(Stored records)
BEGIN

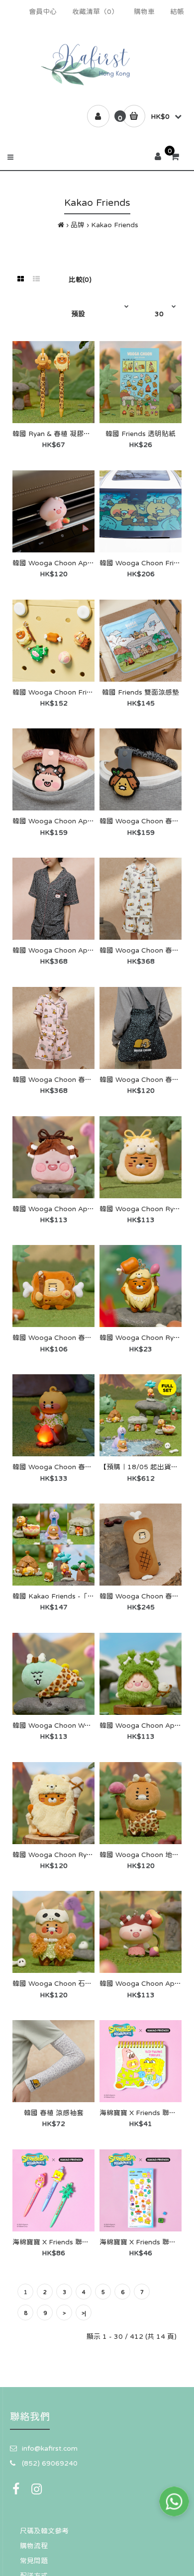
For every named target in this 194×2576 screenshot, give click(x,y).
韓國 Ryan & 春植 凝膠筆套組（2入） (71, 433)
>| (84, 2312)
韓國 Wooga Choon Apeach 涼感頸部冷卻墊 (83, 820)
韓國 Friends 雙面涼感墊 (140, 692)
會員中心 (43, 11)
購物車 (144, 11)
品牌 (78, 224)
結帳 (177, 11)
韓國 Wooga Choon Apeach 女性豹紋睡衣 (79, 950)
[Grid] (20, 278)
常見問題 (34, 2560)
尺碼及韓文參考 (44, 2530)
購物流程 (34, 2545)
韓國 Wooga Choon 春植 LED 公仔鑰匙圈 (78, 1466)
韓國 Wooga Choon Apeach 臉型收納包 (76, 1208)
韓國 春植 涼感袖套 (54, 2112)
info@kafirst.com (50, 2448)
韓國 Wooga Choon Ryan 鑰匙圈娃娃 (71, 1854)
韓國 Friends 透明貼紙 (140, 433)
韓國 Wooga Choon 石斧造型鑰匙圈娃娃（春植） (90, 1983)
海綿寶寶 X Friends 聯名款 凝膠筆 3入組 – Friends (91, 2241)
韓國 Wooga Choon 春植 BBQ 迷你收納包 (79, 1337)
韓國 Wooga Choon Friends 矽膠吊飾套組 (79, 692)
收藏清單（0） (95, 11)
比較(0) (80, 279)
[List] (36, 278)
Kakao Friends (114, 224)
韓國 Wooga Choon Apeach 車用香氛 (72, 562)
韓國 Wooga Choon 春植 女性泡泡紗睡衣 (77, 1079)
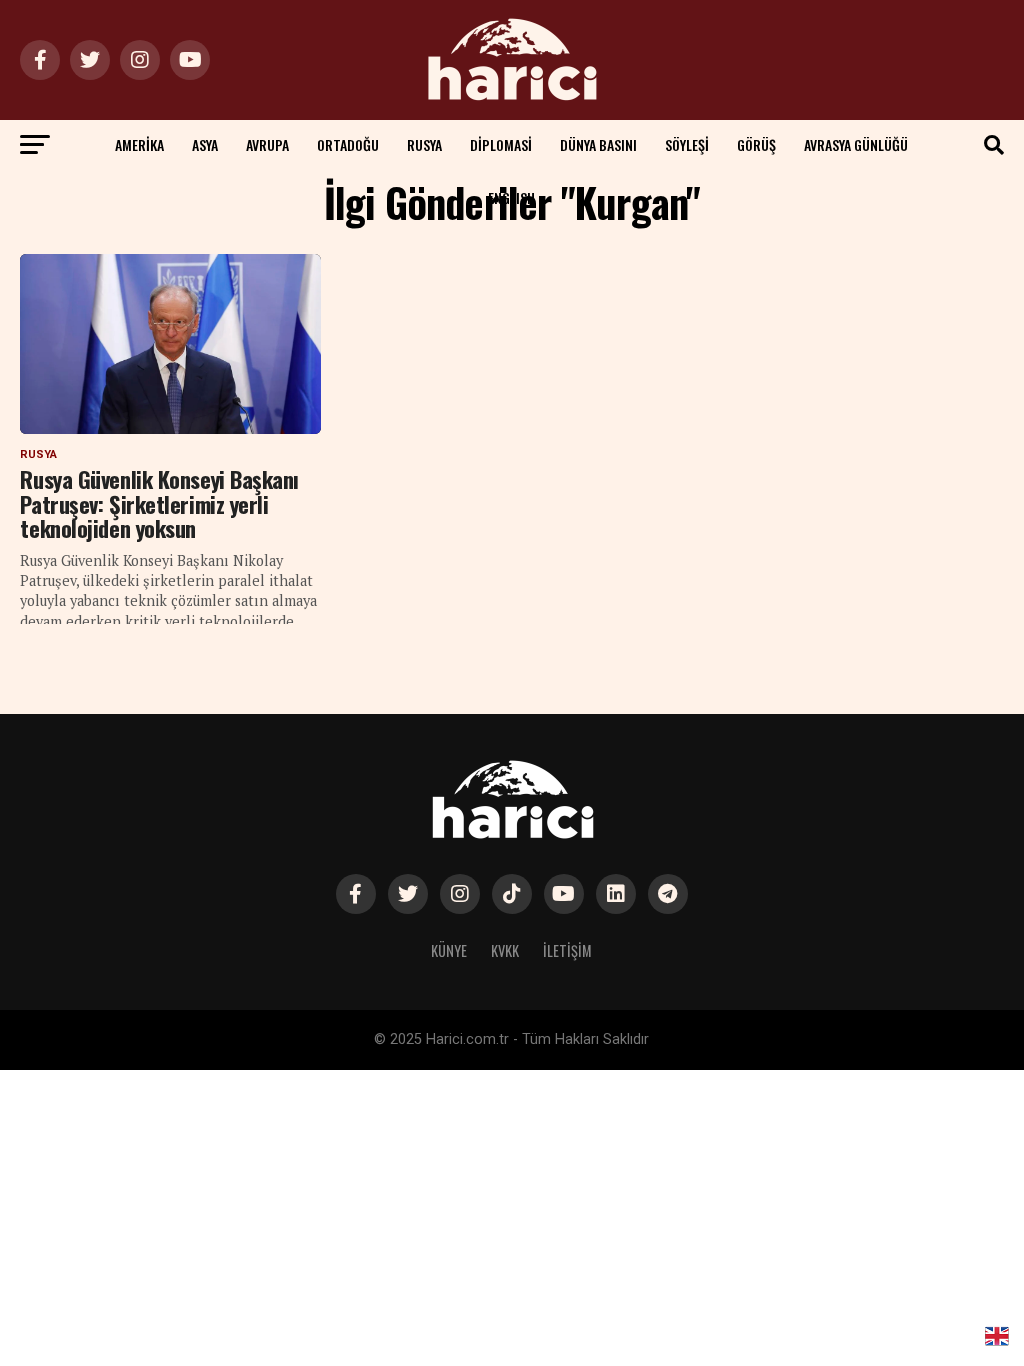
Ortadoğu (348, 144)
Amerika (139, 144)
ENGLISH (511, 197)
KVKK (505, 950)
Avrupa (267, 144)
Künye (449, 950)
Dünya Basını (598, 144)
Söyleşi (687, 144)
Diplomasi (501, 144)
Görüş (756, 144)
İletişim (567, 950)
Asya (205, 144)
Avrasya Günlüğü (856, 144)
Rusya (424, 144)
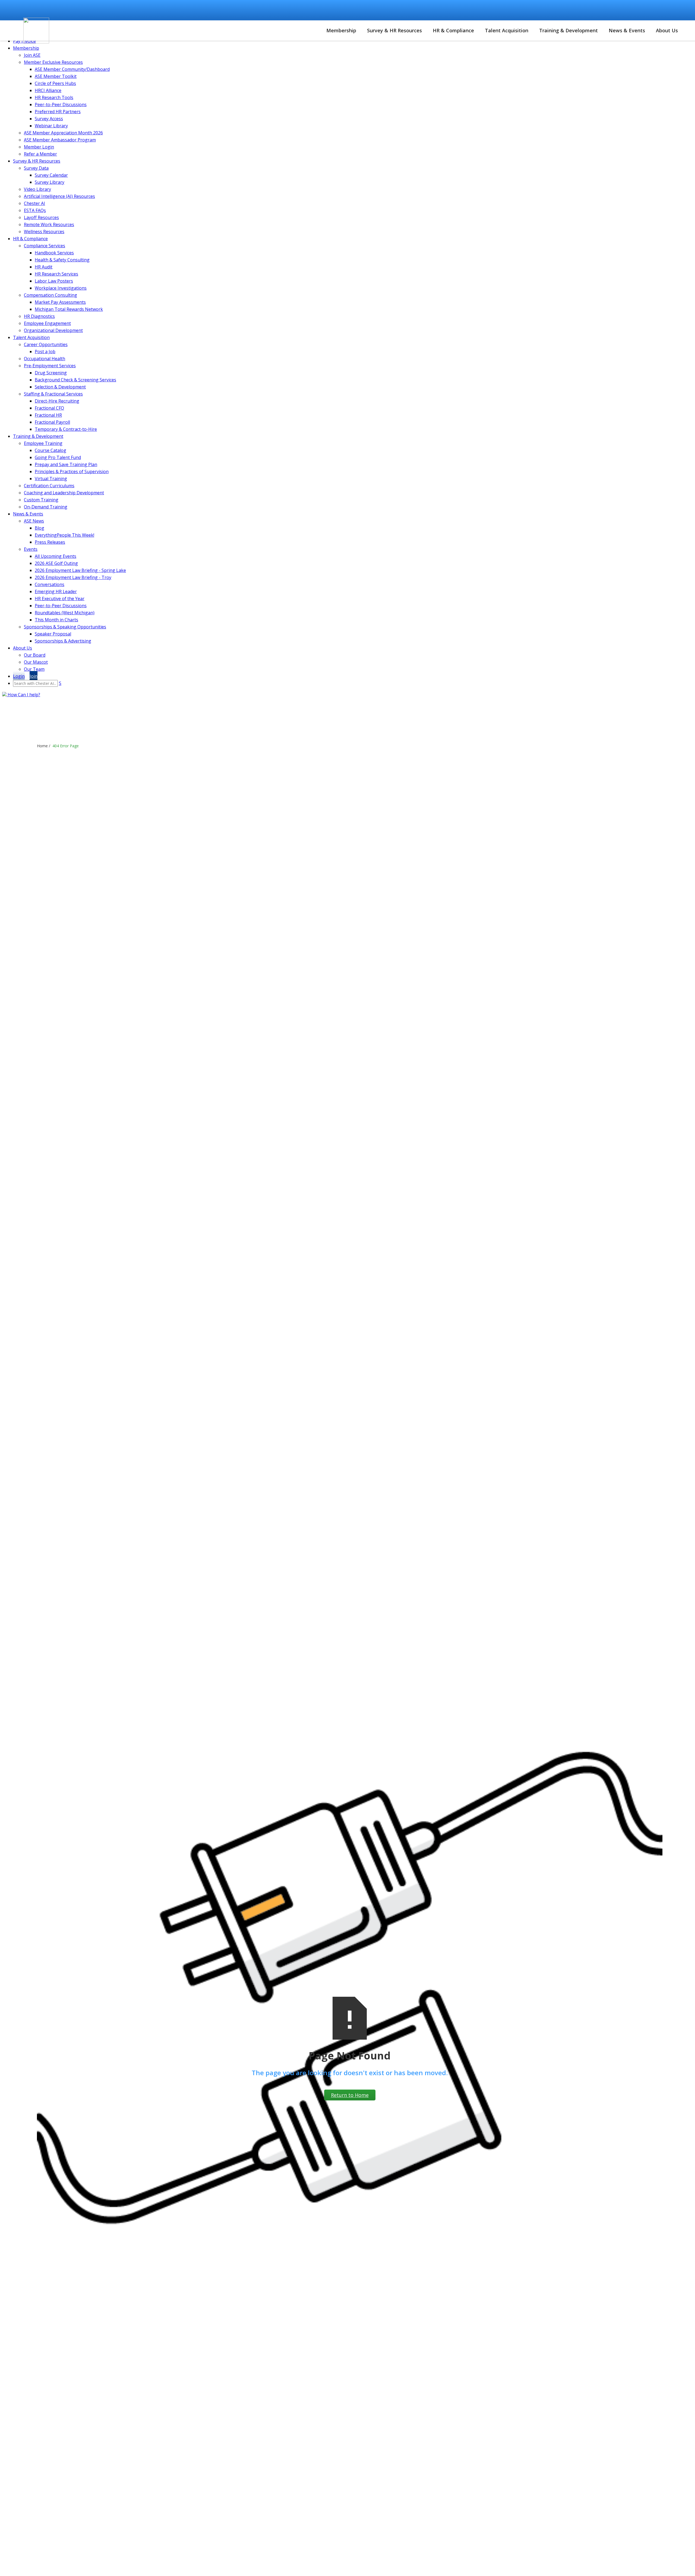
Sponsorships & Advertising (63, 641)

END

▶ [Brief] Copy out each line of the data where the string "Ryan" appears.

▶ [Finished exercise]
韓國 Ryan & 春植 凝膠筆套組（2入） (71, 433)
韓國 Wooga Choon Ryan 鑰匙圈娃娃 (71, 1854)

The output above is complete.